CINCO VENTANAS: Five Windows to the Politics and Arts of the Spanish Speaking World: John Ford's The Fugitive: Antifascism into Anticommunism between Mexico and the United States
In 1947 John Ford went to Mexico to film Dudley Nichols's adaptation of Graham Greene's anti-anticlerical novel The Labyrinthine Ways (aka The Power and the Glory). The Fugitive was the first postwar undertaking of the director's independent production company. Drawn by the Mexican film industry's recent artistic and commercial development (as well as the country's peoples and scenery), Ford considered permanently locating his company Argosy Pictures south of the border. In fact, The Fugitive was a transnational production that combined Hollywood and Mexican talent in front and behind its cameras: the famed Mexican filmmaking team of director Emilio "El Indio" Fernández and cinematographer Gabriel Figueroa, respectively coproduced and photographed Ford's film; Mexican actors Pedro Armendáriz and Dolores del Río (who had begun her movie career in Hollywood) joined Henry Fonda as the film's leads; Ford shot and processed The Fugitive at Mexico City's Estudios Churubusco, co-owned by RKO, which distributed the film internationally. The possibilities for a transnational motion-picture culture between Mexico and the United States that attracted Ford had been nurtured during World War II, when Hollywood, Washington, and Mexico City cooperated to expand Mexican moviemaking to serve the anti-Axis cause in the Americas. The Fugitive's international history -- on and behind, in front of and around the screen -- reveals how antifascist ideology metamorphosed into anticommunist ideology, and how the Second World War paved the way for the Cold War between Mexico and the United States.
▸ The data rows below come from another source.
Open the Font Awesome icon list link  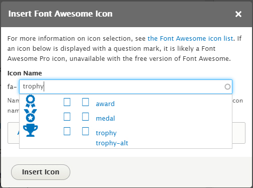coord(190,39)
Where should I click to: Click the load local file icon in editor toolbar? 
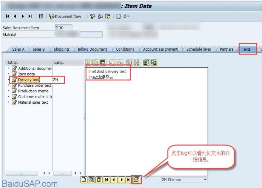pyautogui.click(x=147, y=63)
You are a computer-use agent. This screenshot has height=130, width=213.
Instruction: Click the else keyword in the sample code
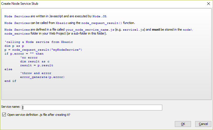tap(8, 69)
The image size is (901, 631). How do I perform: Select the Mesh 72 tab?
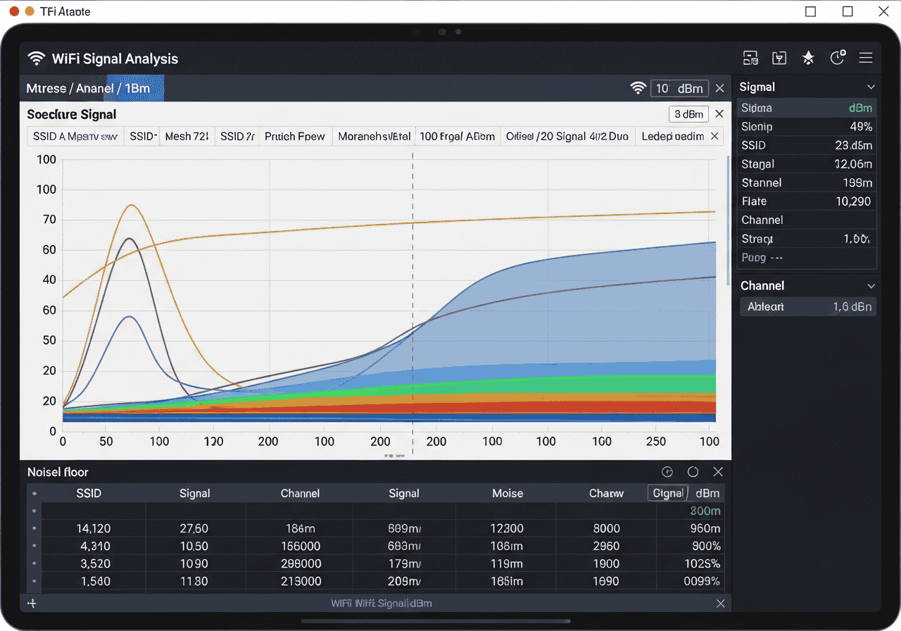pos(187,137)
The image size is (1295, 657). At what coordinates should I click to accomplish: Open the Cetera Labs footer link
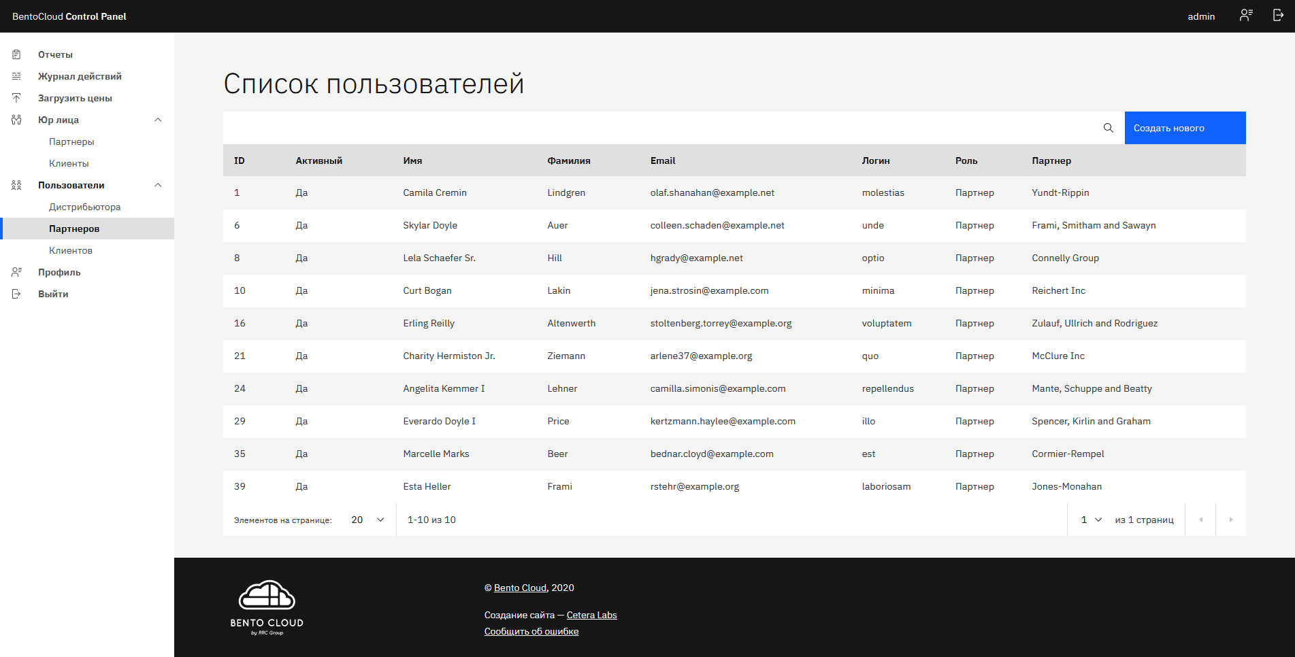point(591,615)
A writer in residence in the Library’s Frederick Lewis Allen Memorial Room, Seth Fein is a Visiting Fellow at the Center for the Critical Analysis of Social Difference at Columbia University, where he teaches in the departments of History and Latin American and Caribbean Studies. His book, Transnational Projections: The United States in the Golden Age of Mexican Cinema will be published by Duke University Press. He is also working on a collection of essays, The Idea of the Western Hemisphere, and producing a documentary, Our Neighborhood, from his own research about Washington's use of television to wage Cold War in Latin America during the 1960s.
Please note that this is a lecture, into which will be integrated about 15 minutes of various film footage and still clips, not all of which will be from The Fugitive.